Lorsqu'on interroge Olexyi Vadatourski à ce sujet, ses traits se figent. A l'arrivée au pouvoir de Viktor Ianoukovitch, en 2010, Nibulon a été victime d'une tentative d'expropriation. « J'ai été convoqué à Kiev par un haut fonctionnaire du ministère de l'agriculture, qui m'a promis le monopole sur le marché du grain, en échange de leur entrée dans le capital », dit-il. « Leur » désigne le clan Ianoukovitch, ce petit cercle prédateur qui s'est accaparé les richesses.
Nibulon s'est défendu devant les tribunaux pendant trois ans. L'inspection fiscale a lancé une nouvelle offensive, visant des dizaines d'entreprises partenaires. Le groupe a tenu bon, s'est redressé. Il est facile de comprendre pourquoi Olexyi Vadatourski a accueilli la révolution de Maïdan, cet hiver, comme une bénédiction civique.
« ON REDOUTAIT QUE LA POLICE LAISSE FAIRE »
« Cet événement historique a cimenté un peuple, une nation, dit-il. C'était une bataille contre la corruption totale, contre la verticale du pouvoir, au nom de la liberté. » Mais l'entrepreneur ne se fait guère d'illusion : il n'existe pas de miracle révolutionnaire. « Les services de sécurité, les tribunaux ont été composés sous l'ancien pouvoir.

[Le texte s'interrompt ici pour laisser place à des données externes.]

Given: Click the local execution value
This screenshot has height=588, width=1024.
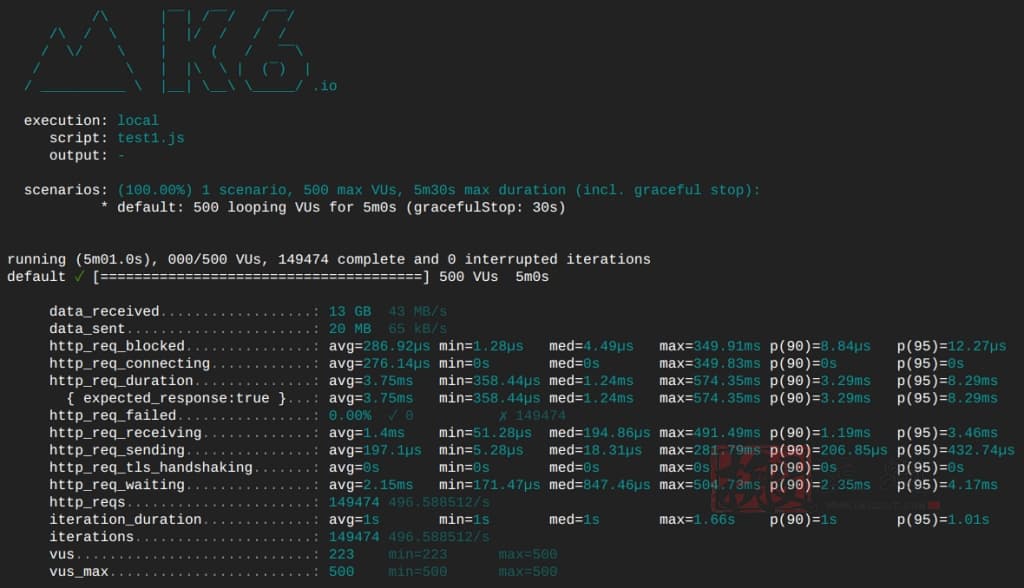Looking at the screenshot, I should pos(138,120).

Ils le servaient. Un changement de président ne permet pas de rendre honnêtes des fonctionnaires pourris. »
Voilà pourquoi Olexyi Vadatourski ne pouvait compter que sur ses propres forces, financières et humaines, pour défendre Mykolaïv, lorsque la menace séparatiste a frappé aux portes de la ville. Comme l'a fait Igor Kolomoïski, le patron de la Privat Bank, devenu gouverneur de Dniepropetrovsk et général improvisé de la résistance patriotique dans le Sud-Est.

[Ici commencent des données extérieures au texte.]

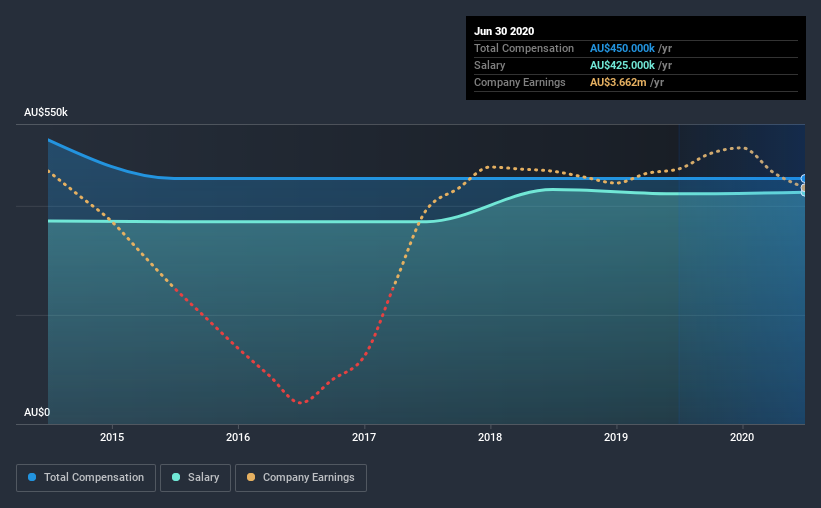Click the AU$450.000k total compensation value
The image size is (821, 508).
(x=622, y=48)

A Mykolaïv, le signal d'alarme fut déclenché le 7 avril, lorsque des activistes prorusses installèrent un village de tentes devant le siège de l'administration pour tenter d'en prendre le contrôle. Il fallait à tout prix éviter un enkystement, un scénario similaire à celui de Donetsk, dans le Donbass.
Les élites locales se sont donc organisées. Par deux fois, les principaux entrepreneurs se sont réunis autour du gouverneur, à l'initiative d'Olexyi Vadatourski. Le drame d'Odessa, le 2 mai, où des dizaines de partisans prorusses ont péri dans l'incendie de la Maison des syndicats, a marqué les esprits. « Tout le monde a compris que ces événements pouvaient concerner chacun d'entre nous, explique l'entrepreneur, qui a pris le micro devant la foule pro-ukrainienne. De leur propre initiative, des citoyens constitués en groupe d'autodéfense ont dispersé le village de tentes. »

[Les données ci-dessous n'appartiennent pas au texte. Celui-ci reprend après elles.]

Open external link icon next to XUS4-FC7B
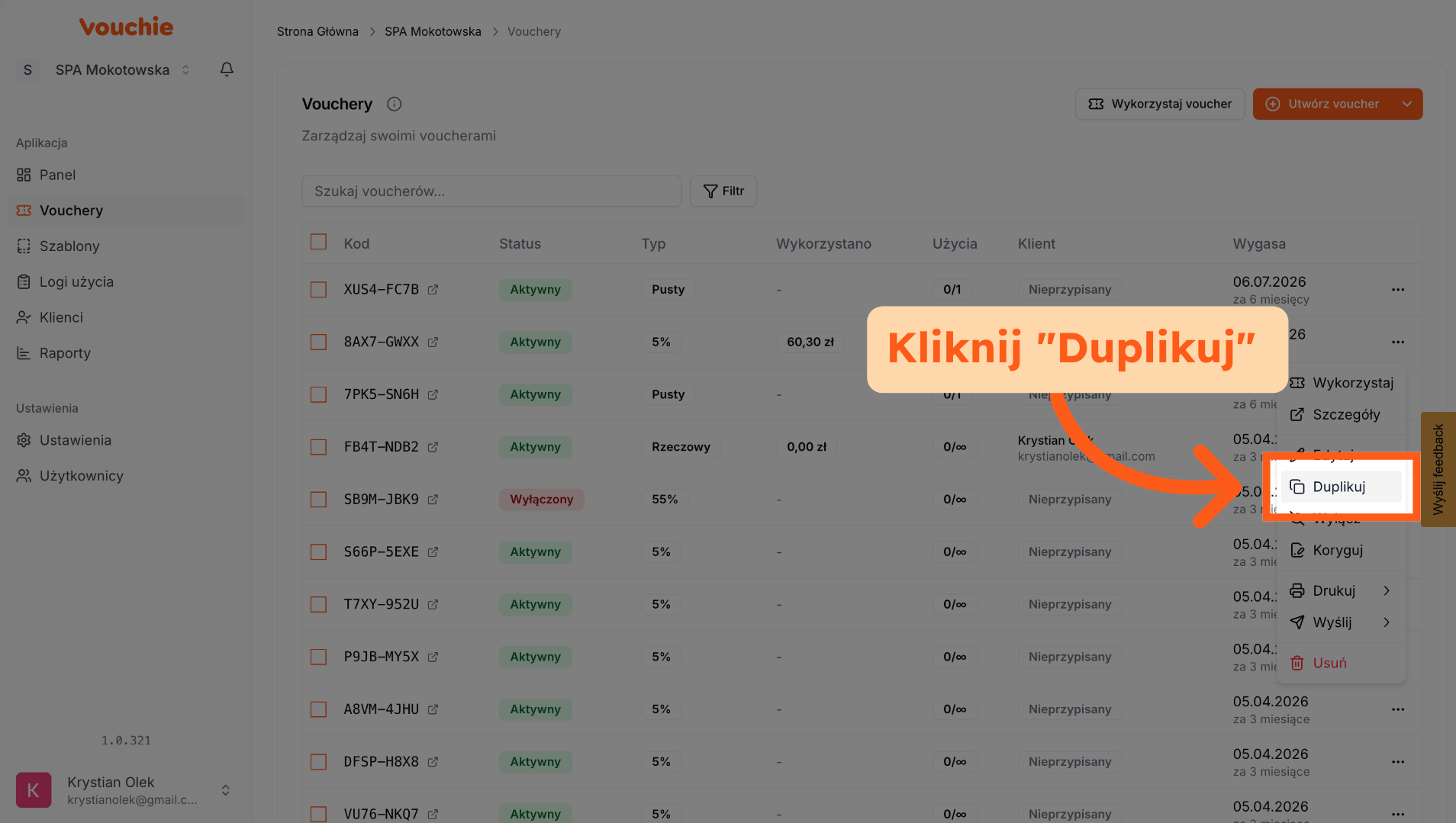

« On redoutait que la police laisse faire, comme à Donetsk, explique Andreï Volik, directeur général adjoint de Nibulon. On s'est donc rassemblé, à 400 ou 500, pour mettre fin à ce désordre. » Cette soirée marqua le début de la mobilisation générale.
TRANSFORMÉ EN FOURNISSEUR D'ARMES
Nibulon a déployé 80 employés, et salarié temporairement 140 personnes extérieures au groupe pour participer à la défense de la ville. Olexyi Vadatourski s'est transformé en fournisseur d'armes, de gilets parballes, de nourriture et de voitures. Mais seules les personnes pourvues d'un permis ont le droit de circuler armées, précise-t-il. L'autogestion ne signifie pas le Far West.
Cette nouvelle féodalité ne représente pas un projet viable. Le patron de Nibulon aimerait que les gouvernements européens ne renoncent pas « à des mesures plus sévères contre la Russie. Si on ne l'arrête pas, elle sera à vos frontières ». Il espère aussi que l'Etat nettoiera ses structures corrompues et retrouvera de la vigueur.
Pour la première fois, Olexyi Vadatourski s'est impliqué dans une campagne électorale. Il a reçu Petro Porochenko sur son site, peu avant son élection triomphale à la présidentielle du 25 mai. Le nouveau chef de l'Etat a, lui aussi, construit un grand groupe industriel, Roshen, spécialisé dans la confiserie. Entre manageurs, le charme a opéré. Le loup est un homme pour le loup.